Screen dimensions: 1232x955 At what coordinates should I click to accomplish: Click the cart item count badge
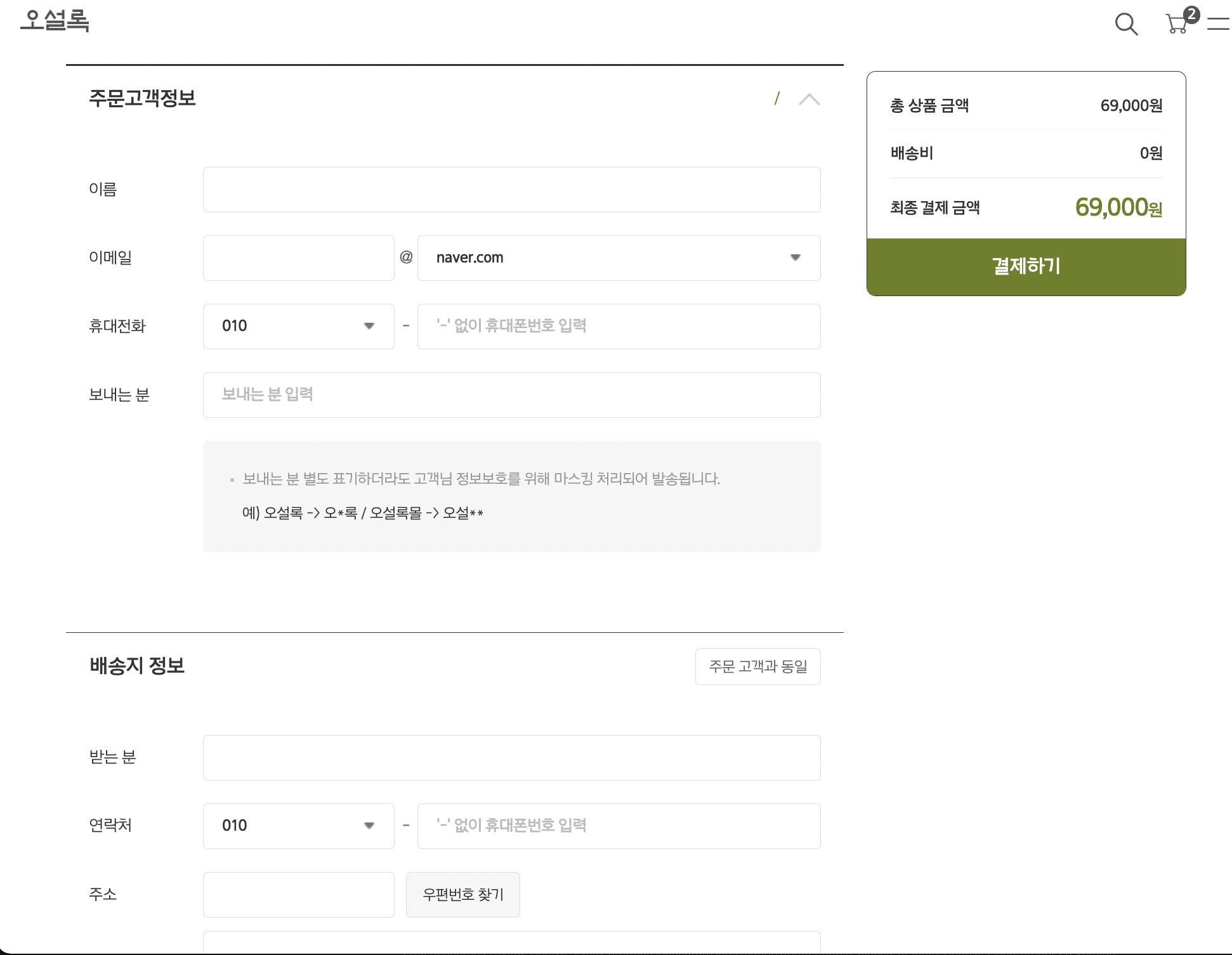[1191, 14]
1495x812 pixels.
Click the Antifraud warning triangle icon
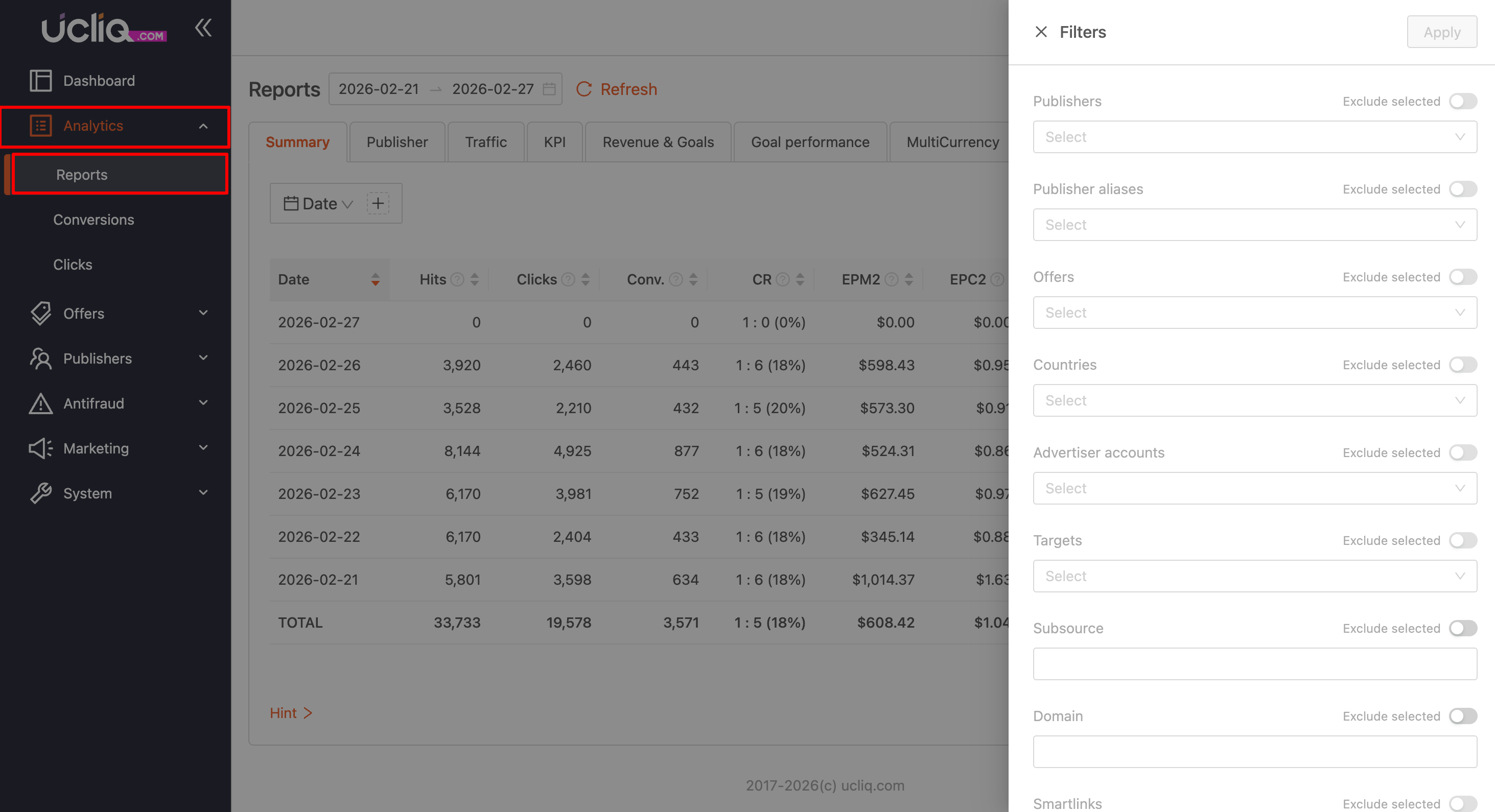tap(41, 403)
--------------------------------
Description of the task: The whole listing above must be returned exactly as written, with no pictures carried over.

Solution for this exercise:
Screen dimensions: 1232x955 At what coordinates should I click to accomplish: Click the cart item count badge
[1191, 14]
1495x812 pixels.
Click the Antifraud warning triangle icon
tap(41, 403)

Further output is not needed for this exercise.